The results of this study reflect several years of cultivation and are in line with previous studies by Rasmussen et al. (Reference Rasmussen, Melander, Askegaard, Kristensen and Olesen2014) and Melander, Rasmussen and Olesen (Reference Melander, Rasmussen and Olesen2016). Overall, cover cropping with its limitations in post-harvest tillage did not provide long-lasting suppression of perennial weeds in the organic crop rotations studied (Figs. 1 and 2). Indeed, E. repens can be promoted by cover crops, as seen in rotation O2, because green manure crops and barley with undersown cover crops prevent the employment of intensive post-harvest tillage campaigns to combat E. repens (Fig. 4). E. repens sprouts easily from rhizomes during the post-harvest period and is sensitive to repeated cultivation events depleting storage sugars in the rhizomes (Brandsæter et al., Reference Brandsæter, Fogelfors, Fykse, Graglia, Jensen, Melander, Salonen and Vanhala2010). Nonetheless, if cover cropping had been compared with an untilled post-harvest period without cover crops, perennial weed populations would probably have been lower with cover cropping. Competition from the cover crops would then have hampered the growth of aboveground shoots and thereby reduced the upload of storage sugars to the rhizome and root structures.

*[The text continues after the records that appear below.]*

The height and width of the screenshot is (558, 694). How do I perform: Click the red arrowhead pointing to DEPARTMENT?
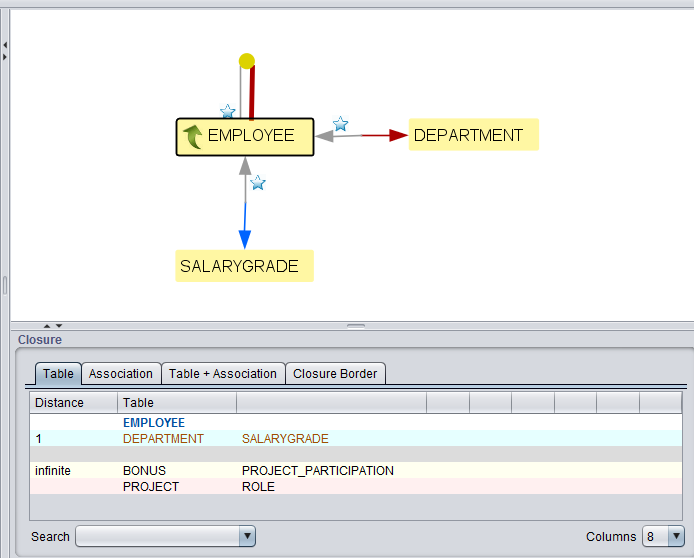[399, 135]

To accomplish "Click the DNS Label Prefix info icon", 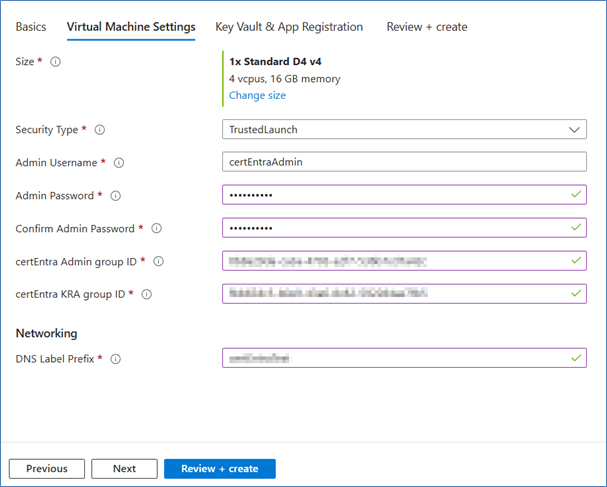I will pyautogui.click(x=116, y=359).
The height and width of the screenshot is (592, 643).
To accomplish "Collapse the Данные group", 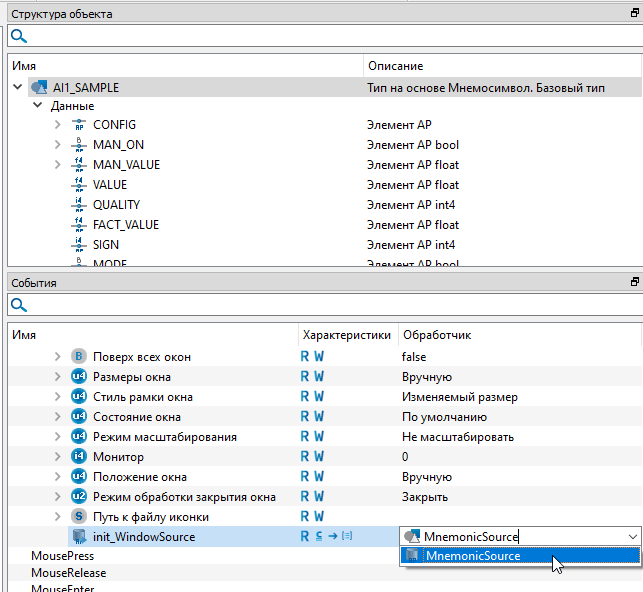I will (37, 106).
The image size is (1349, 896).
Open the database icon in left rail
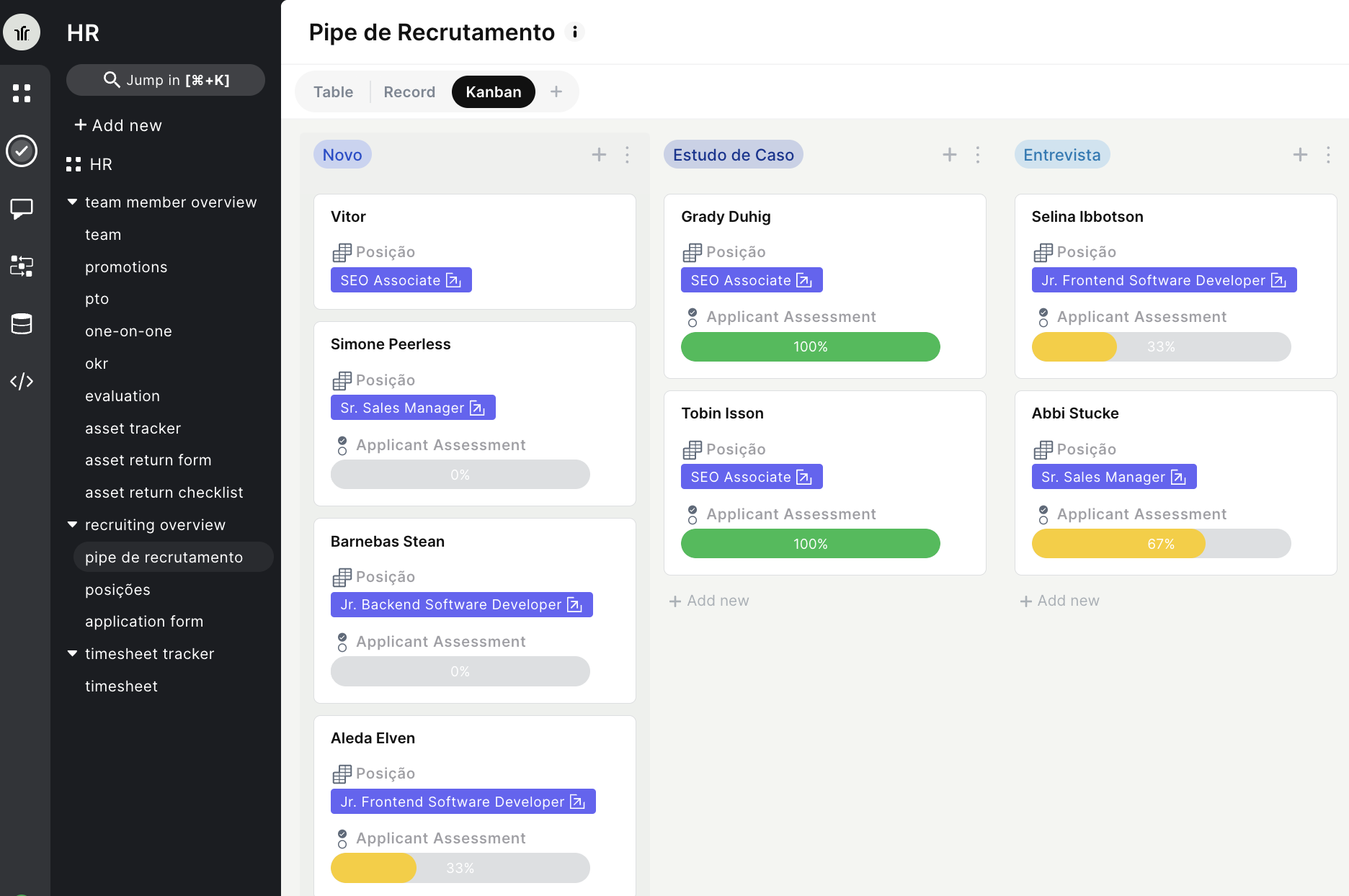tap(22, 324)
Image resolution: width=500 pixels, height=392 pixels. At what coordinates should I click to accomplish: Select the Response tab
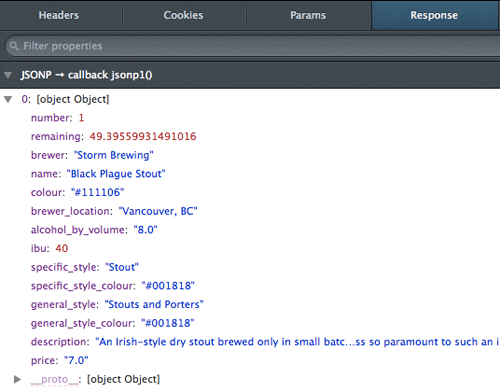(434, 15)
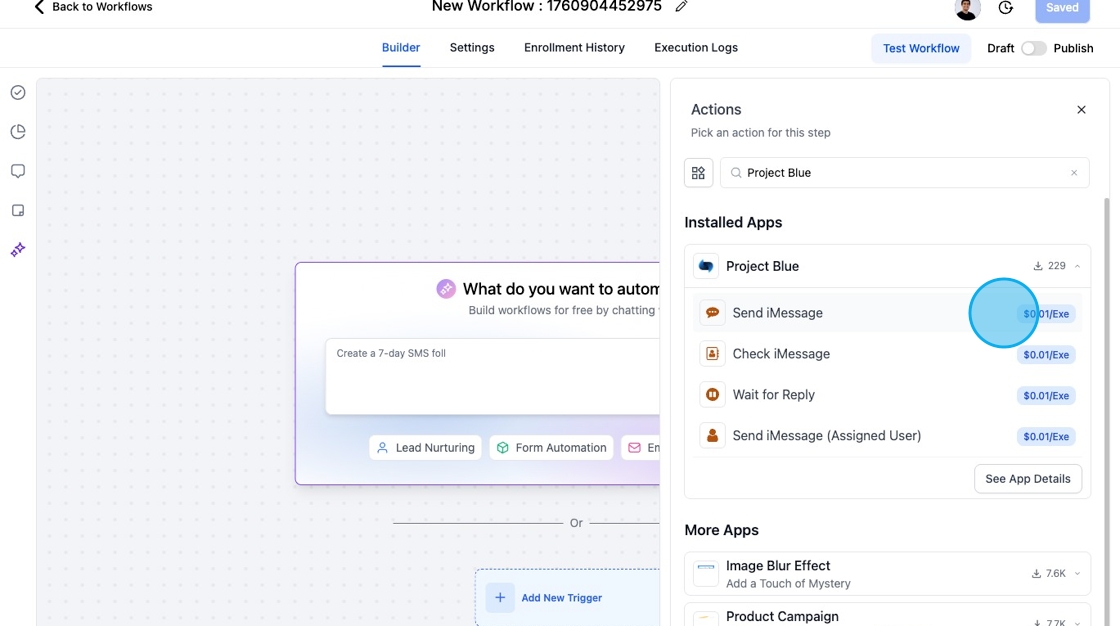Toggle the workflow from Draft to Publish
Image resolution: width=1120 pixels, height=626 pixels.
coord(1031,47)
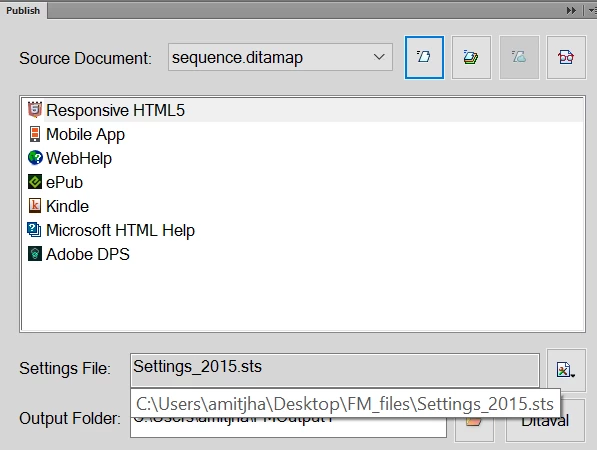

Cirsium arvense and S. arvensis grow less readily in the post-harvest period in Scandinavian climates (Andersson et al., Reference Andersson, Boström, Forkman, Hakman, Liew and Magnuski2013; Brandsæter et al., Reference Brandsæter, Fogelfors, Fykse, Graglia, Jensen, Melander, Salonen and Vanhala2010; Liew et al., Reference Liew, Andersson, Boström, Forkman, Hakman and Magnuski2013). Post-harvest cultivation against species with seasonal growth restrictions has a limited effect (Brandsæter et al., Reference Brandsæter, Mangerud, Andersson, Børresen, Brodal and Melander2020, Andersson et al., Reference Andersson, Boström, Forkman, Hakman, Liew and Magnuski2013) and may even cause an increase, as seen for S. arvensis (Melander et al., Reference Melander, Holst, Rasmussen and Hansen2012). Nevertheless, cultivation prevents the uptake of storage sugars by older shoots that have survived from the main crops, presumably reducing the perennials regenerative capacity. It is not possible in this type of study to unravel further the causes of the effects observed since this would require a more reductionist approach to the experimental design.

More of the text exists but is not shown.